Chiefs call on party leaders for ‘a voice with the government’
Improving health supports and community-based services were among the priorities for Indigenous communities that the Chiefs of Ontario shared with three of the four major provincial party leaders during a virtual meeting on Wednesday.
Before the meeting, Ontario Regional Chief Glen Hare and the Chiefs of Ontario urged the next government in a statement to recognize First Nations’ treaty-protected rights. Hare also asked that the party leaders have a First Nations person in their cabinet if they form government after the June 2 election.
“We need a voice with the government,” he said.
Ontario NDP Leader Andrea Horwath, who represents the Hamilton Centre riding, said her party is planning to ensure there are culturally appropriate services available for people and professionals trained to work in First Nations communities. Caldwell First Nation Chief Mary Duckworth noted that more direct access to health money might help find better solutions.
“I think the funds would do us better to create exactly what you’re trying to create, and we could do it within our territories and with their other First Nation partners,” Duckworth said.
Ontario Liberal Party Leader Steven Del Duca was asked about his position on economic reconciliation.
He said he hopes to change things from how they were done during his time as a minister in former Premier Kathleen Wynne’s government. At that time, he said the economic benefits for communities, in particular First Nations, were not often considered when planning infrastructure projects.
The former Liberal transportation minister also said he’s open to discussing exemptions for First Nations people from tolls on Highway 407.
Green Leader Mike Schreiner said he would support separating the cabinet portfolios of Indigenous Affairs and Northern Development, after it was raised that the two ministries “are in conflict with each other.”

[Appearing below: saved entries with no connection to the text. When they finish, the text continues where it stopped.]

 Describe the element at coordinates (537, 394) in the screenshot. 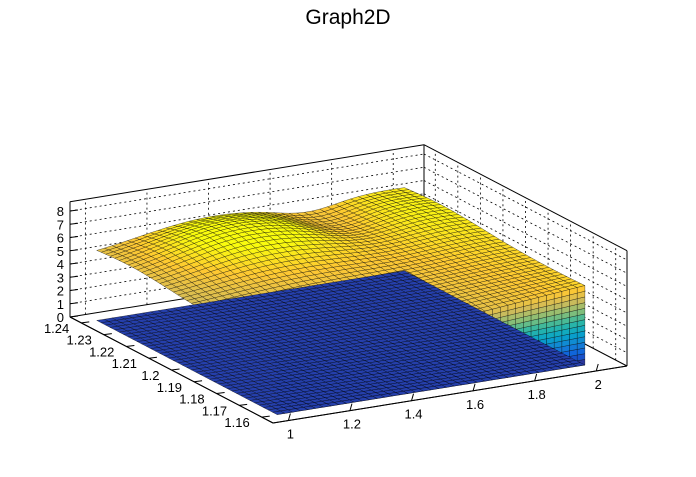

I see `x-tick-label: 1.8` at that location.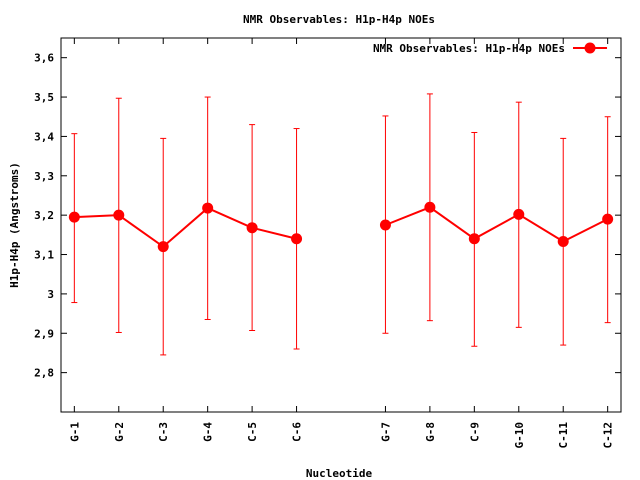 This screenshot has width=640, height=480. Describe the element at coordinates (44, 374) in the screenshot. I see `y-tick-label: 2,8` at that location.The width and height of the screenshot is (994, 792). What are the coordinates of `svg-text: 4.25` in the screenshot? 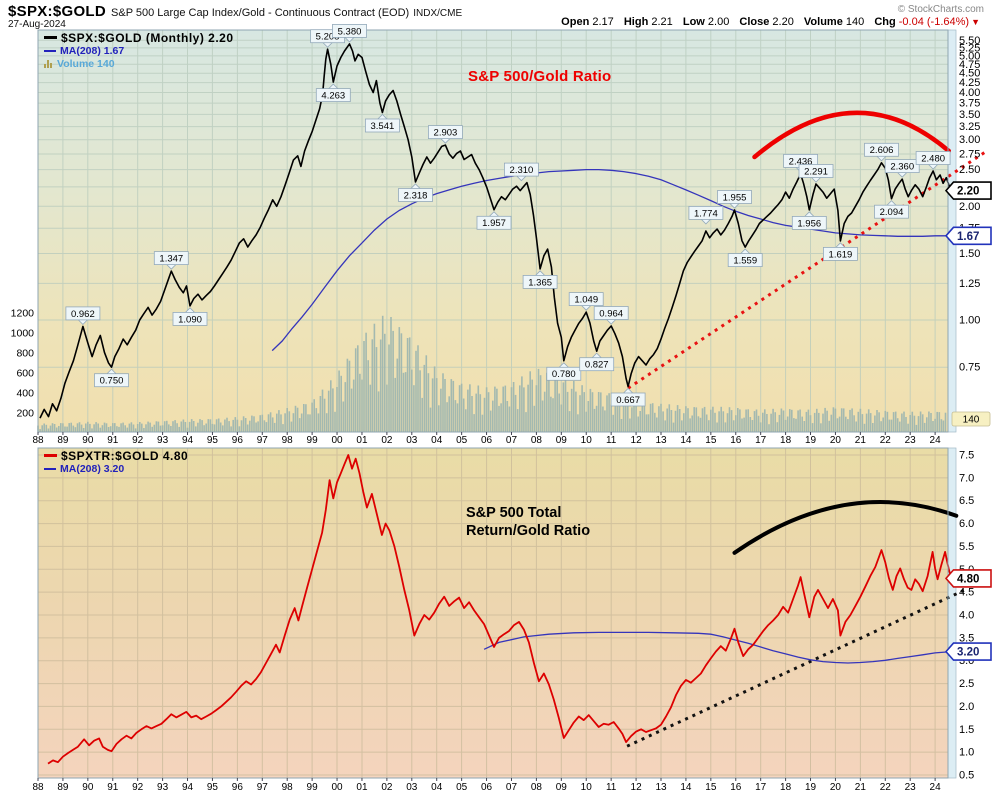 It's located at (970, 83).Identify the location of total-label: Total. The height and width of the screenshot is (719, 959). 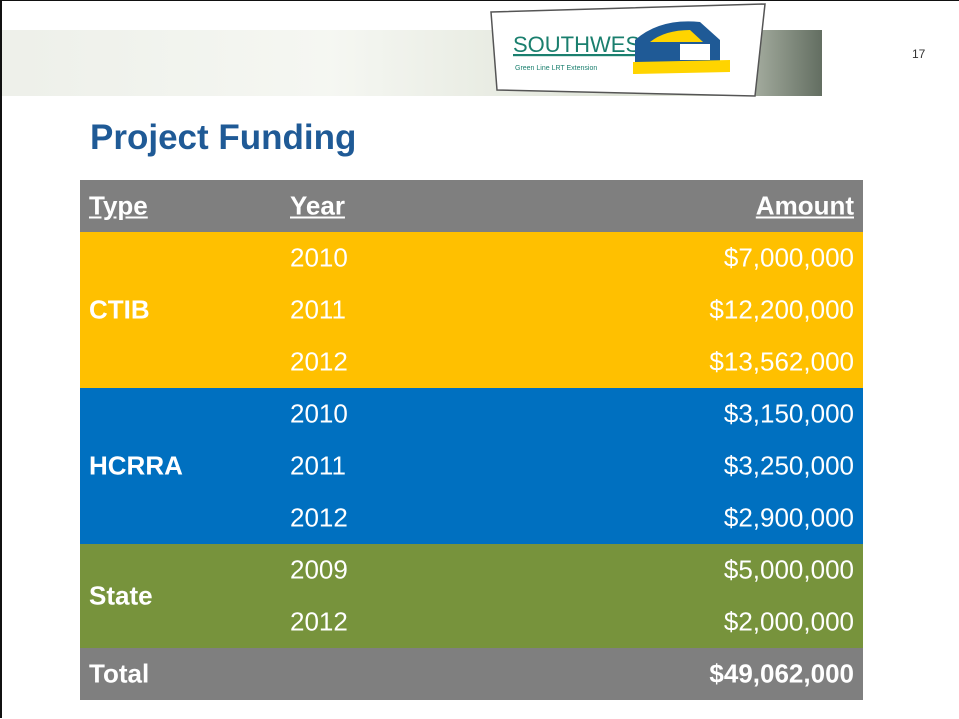
(120, 674).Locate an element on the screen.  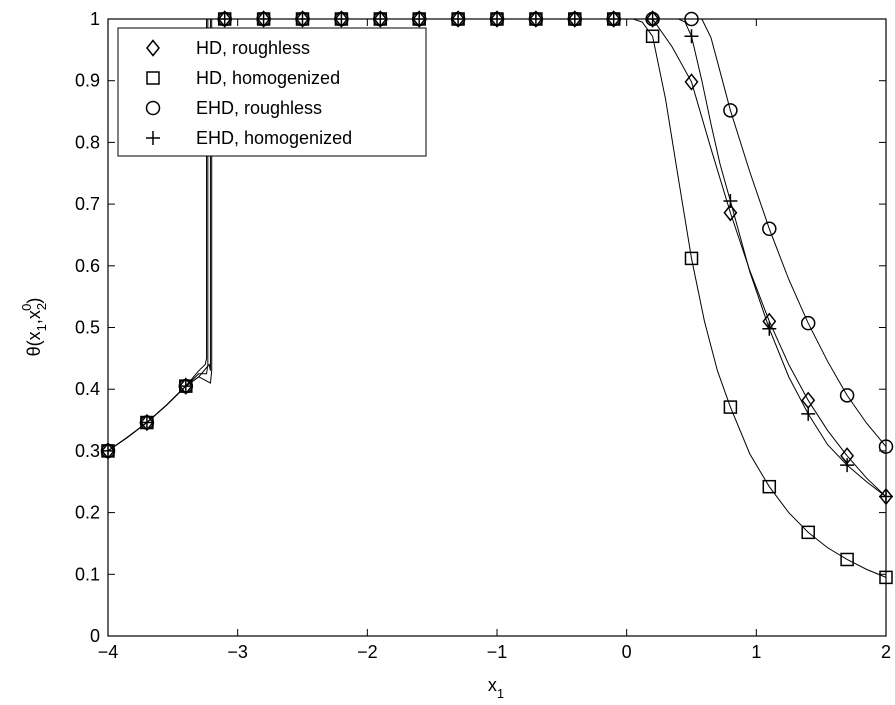
y-tick-label: 0 is located at coordinates (95, 636).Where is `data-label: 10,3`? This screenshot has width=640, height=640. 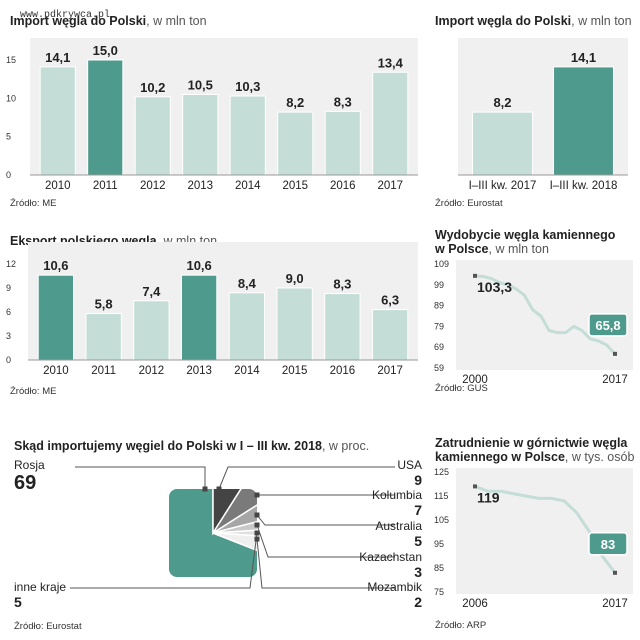 data-label: 10,3 is located at coordinates (248, 86).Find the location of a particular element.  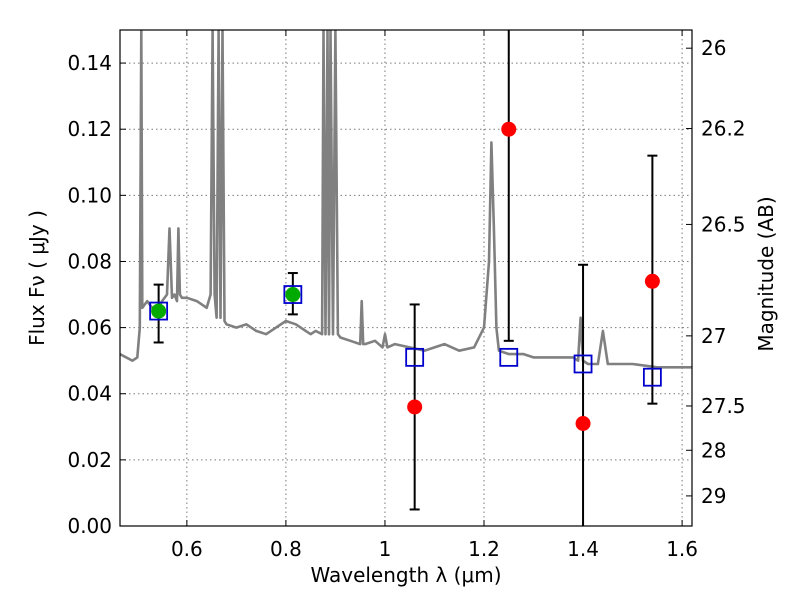

x-tick-label: 1 is located at coordinates (386, 549).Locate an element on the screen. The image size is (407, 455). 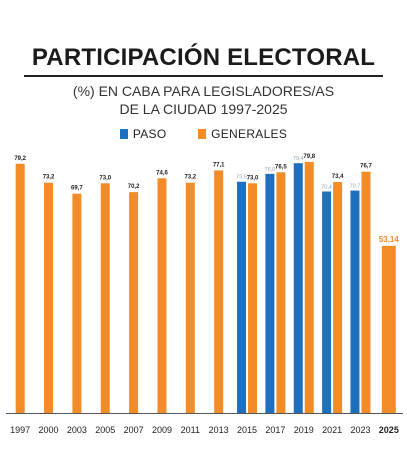
data-label-paso-2023: 70,7 is located at coordinates (356, 187).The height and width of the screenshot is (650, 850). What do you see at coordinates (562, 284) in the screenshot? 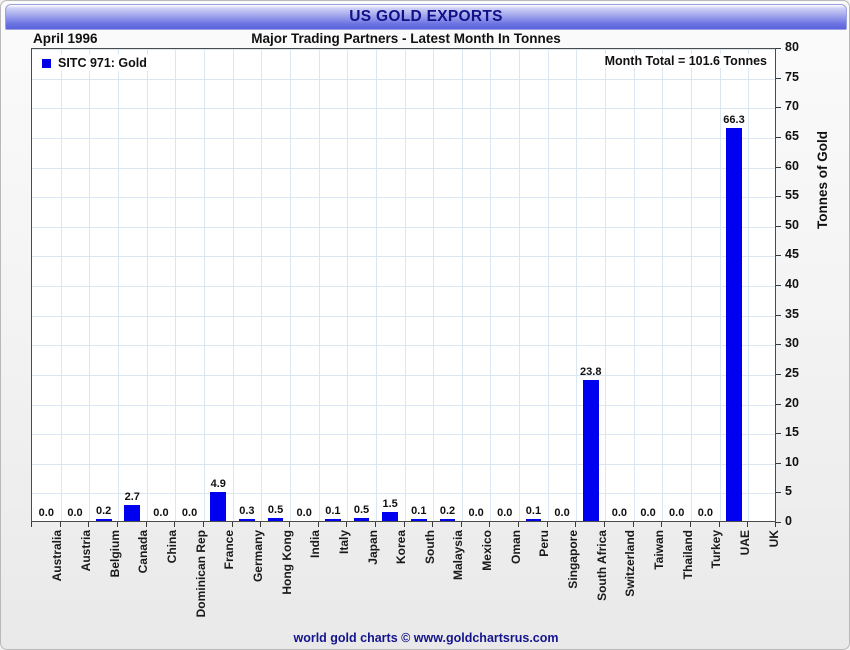
I see `bar-singapore: 0.0` at bounding box center [562, 284].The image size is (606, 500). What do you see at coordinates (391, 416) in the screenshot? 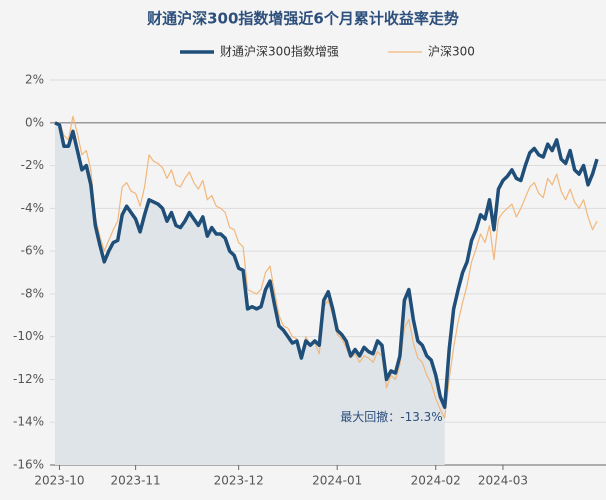
I see `annotation: 最大回撤：-13.3%` at bounding box center [391, 416].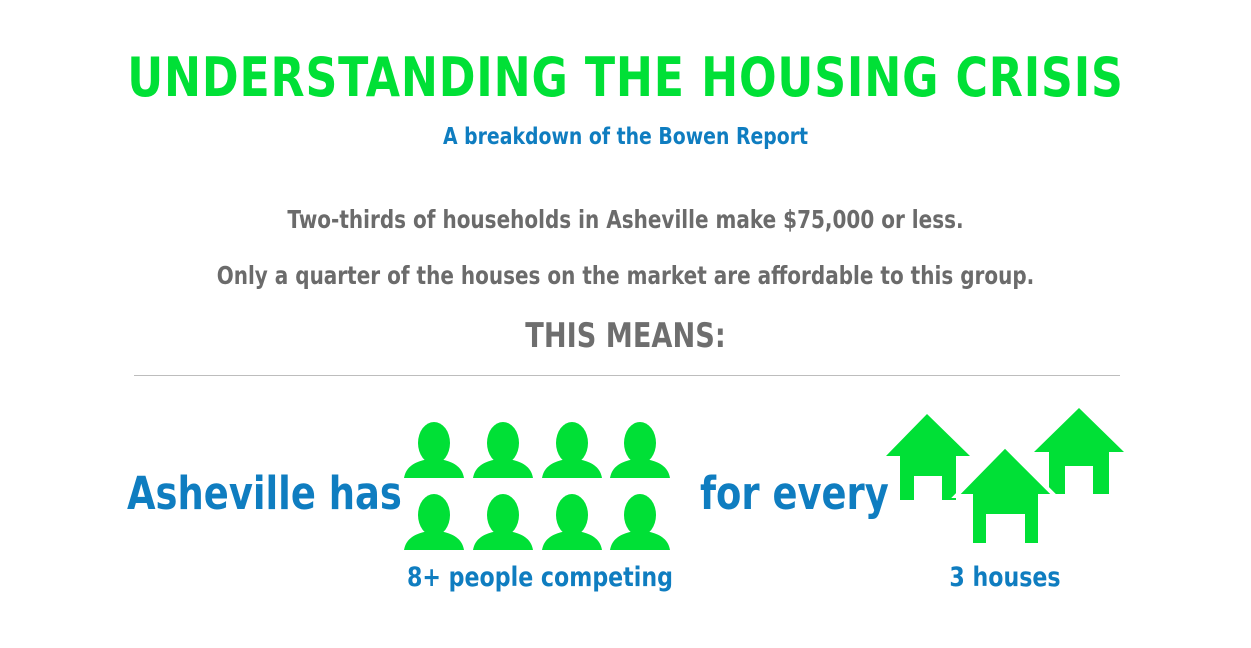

While the funding for DAHC and capital development for the future Biindigen Well-Being Centre is from the province, Premier Doug Ford did not attend the meeting. The leader of the Ontario PC Party government, which is trying to win a second term, missed the meeting due to an unplanned dental procedure, his office said.
Last week, on April 21, Ford did not attend at a Black Community Provincial Leaders Town Hall. The week before that, on April 12, he did not attend a party leaders’ debate on women’s economic equality that was organized by the Equal Pay Coalition.
Del Duca, Horwath and Schreiner all attended both of those events.